Directions:
1. Rewrite everything from "Also known as" down to "to the relationship." in the passage about Indian pipe below, switching "beech" to "oak".
2. Carry the passage about Indian pipe below forward, starting after its last sentence.

Document section:
::::
Also known as corpse plant and ghost plant, Indian pipe is a herbaceous perennial native to various areas in Asia, South America, and North America, but rarely seen. Unlike most plants it is white, or white with black flecks or with a flush of pink. Instead of making its own food like most other plants do, it depends on a complex relationship between a special kind of fungus that is mycorrhizal with a tree, often beech. The tree provides sugar from photosythesis to the mycorrhizal fungus that in turn, helps the tree absorb water and minerals. Indian pipe parasitizes the mycorrhizal fungus and gets some of the sugar from the tree while contributing nothing to the relationship.
::::
Material provided:
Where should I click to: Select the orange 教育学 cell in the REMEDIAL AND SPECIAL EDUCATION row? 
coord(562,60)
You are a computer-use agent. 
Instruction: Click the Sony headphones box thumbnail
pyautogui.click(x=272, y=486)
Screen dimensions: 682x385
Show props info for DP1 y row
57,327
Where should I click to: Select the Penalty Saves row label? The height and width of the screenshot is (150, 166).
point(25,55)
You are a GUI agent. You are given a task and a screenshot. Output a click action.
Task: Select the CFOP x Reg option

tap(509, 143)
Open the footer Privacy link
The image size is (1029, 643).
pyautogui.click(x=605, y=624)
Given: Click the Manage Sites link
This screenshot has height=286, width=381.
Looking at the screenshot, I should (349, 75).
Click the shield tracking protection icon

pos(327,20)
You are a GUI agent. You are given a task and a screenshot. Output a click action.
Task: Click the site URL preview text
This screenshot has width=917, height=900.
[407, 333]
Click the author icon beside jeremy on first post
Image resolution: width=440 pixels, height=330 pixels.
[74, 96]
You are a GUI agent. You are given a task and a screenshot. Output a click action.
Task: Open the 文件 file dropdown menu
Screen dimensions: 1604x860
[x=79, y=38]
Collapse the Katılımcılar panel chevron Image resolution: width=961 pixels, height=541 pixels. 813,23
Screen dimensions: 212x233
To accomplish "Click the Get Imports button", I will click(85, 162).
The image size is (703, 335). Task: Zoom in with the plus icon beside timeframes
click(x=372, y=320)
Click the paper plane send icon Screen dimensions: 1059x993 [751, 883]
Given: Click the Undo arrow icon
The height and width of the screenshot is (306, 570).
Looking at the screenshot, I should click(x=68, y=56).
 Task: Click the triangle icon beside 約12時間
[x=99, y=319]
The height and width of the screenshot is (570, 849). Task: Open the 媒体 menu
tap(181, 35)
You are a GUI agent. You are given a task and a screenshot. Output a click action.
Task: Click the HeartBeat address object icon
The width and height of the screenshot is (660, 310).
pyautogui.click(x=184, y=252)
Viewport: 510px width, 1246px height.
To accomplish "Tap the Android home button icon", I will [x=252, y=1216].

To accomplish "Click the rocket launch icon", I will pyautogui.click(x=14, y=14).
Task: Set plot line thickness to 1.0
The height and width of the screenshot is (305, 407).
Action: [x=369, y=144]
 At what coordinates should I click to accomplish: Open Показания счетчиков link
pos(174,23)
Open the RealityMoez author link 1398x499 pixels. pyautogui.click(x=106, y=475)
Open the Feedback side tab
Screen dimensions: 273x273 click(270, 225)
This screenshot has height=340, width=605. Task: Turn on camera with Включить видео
::::
Exercise answers:
1.
Also known as corpse plant and ghost plant, Indian pipe is a herbaceous perennial native to various areas in Asia, South America, and North America, but rarely seen. Unlike most plants it is white, or white with black flecks or with a flush of pink. Instead of making its own food like most other plants do, it depends on a complex relationship between a special kind of fungus that is mycorrhizal with a tree, often oak. The tree provides sugar from photosythesis to the mycorrhizal fungus that in turn, helps the tree absorb water and minerals. Indian pipe parasitizes the mycorrhizal fungus and gets some of the sugar from the tree while contributing nothing to the relationship.

2.
Indian pipe is usually found growing as a single stem or in clumps of up to twenty. Each stem bears small scale-like leaves a single nodding flower with 3-8 petals. Once the flower has been pollinated it turns upward and remains in that position as seed capsules are formed. Since the plant does not produce its own food it can live in in dark areas such as dense forests where little sunlight penetrates and the soil is rich in organic matter.
Type: Herbaceous perennial
Bloom: White nodding solitary flower in early summer to early fall
Size: 3-12” H x 3-6” W
Light: Dense shade
Soil: Fertile, high in organic matter, moist, well-drained
Care: Leave it alone.
Hardiness: Zones 3-7
Pests and Diseases: None
Propagation: Seed (very difficult because you need the fungus as its host)
Companion Plants: Mycorrhizal fungi.